Turkish Ambassador Namik Tan

Turkish ambassador Namik Tan discussed the importance of democracy in America with the Cleveland State community during a speech given Saturday in Fenn Tower.

Tan discussed issues such as taxation, volunteerism, human rights, accountability, transparency and trust. Tan stated that while these values also exist in Turkey, they can be improved upon. Tan expressed trade relations between Turkey and the United States were limited.

Tan noted that while Turkey’s population is five times greater than Ohio’s, Turkey’s economy is only three times as large. Tan attributed this difference to the American approach to education and the aforementioned value system.

Tan said the foreign policy agenda of the U.S. and Turkey overlap. He used the fight against terrorism and energy independence as examples.

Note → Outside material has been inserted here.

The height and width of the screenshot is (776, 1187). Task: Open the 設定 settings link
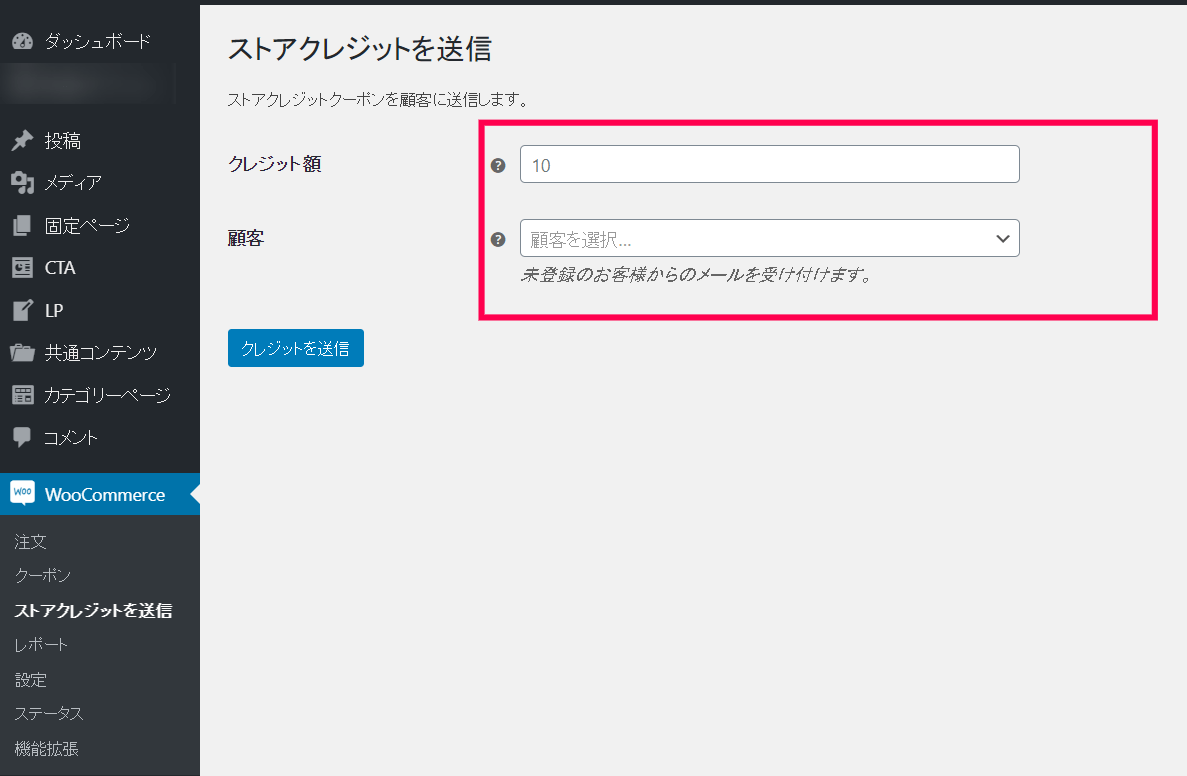[31, 680]
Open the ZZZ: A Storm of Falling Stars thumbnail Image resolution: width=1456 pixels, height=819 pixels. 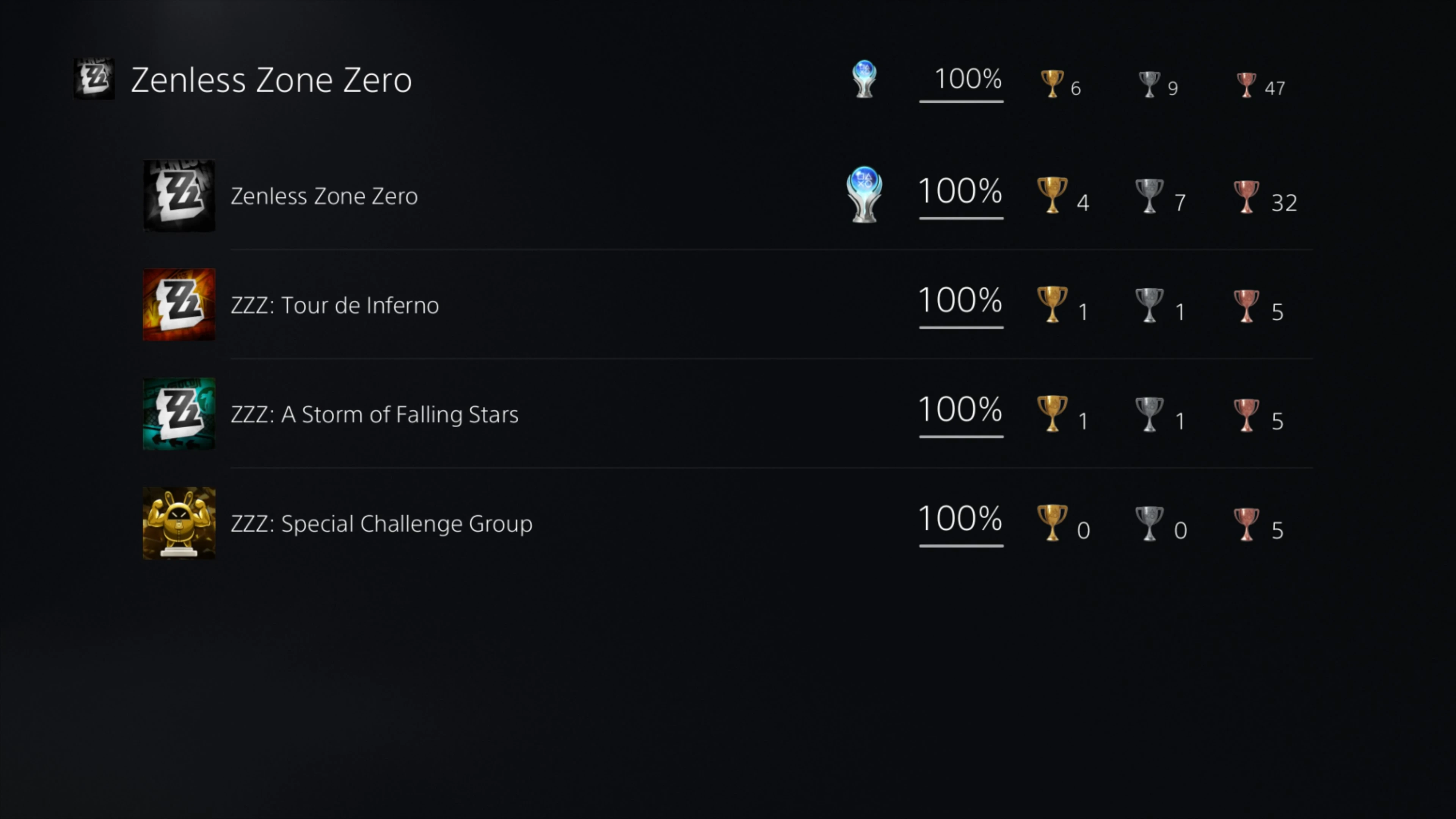[179, 414]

“Turkey’s relationship with America is growing stronger,” Tan said. “It is the only Muslim country that has a secular, free-market, democratic system.”

Tan also commented on Turkey’s application to the European Union.

“Turkey’s membership to the European Union takes some big thinking on the part of the Europeans,” Tan said. “If they want to bring diversity, both religious and cultural, and social diversity into their civilization project, they have to accept Turkey as an equal partner.”

Some experts in the Middle East look to Turkey as a strong example of democracy in the region.

According to Suat Aricanli, president of the Turkish American Society of Northeast Ohio, democracy in Turkey is very important.

“Turks are very passionate about politics,” Aricanli said. “There are people who are socialist, communist, liberal, conservative, nationalist and on the religious right,” Aricanli said. “Our men and women will never give up the right to vote.”

Most of the people who attended the ambassador’s speech were Turkish students from different colleges.

Biomedical Engineering student, Apler Axu said he enjoyed the speech, but wished the ambassador was more specific.

“The presentation was okay,” Axu said. “But, it still has some missing parts such as scholarships for Turkish Students, a database for connection among Turks living in the U.S.”

Axu added Turkish students in America are industrious and should be offered more assistance by the Turkish government.

“Turkish government should care about our education and financial situation more,” Axu said.

Tan’s visit was arranged by the Turkish American Society of Northeast Ohio in partnership with the Turkish Student Association of Cleveland State and UTURK Turkish Student Union of Case Western Reserve University.

Prior to his appointment to Washington, Tan served as Deputy Undersecretary of the Ministry of Foreign Affairs and was in charge of bilateral political affairs and public diplomacy. He was previously Ambassador of Turkey to Israel from 2007 to 2009.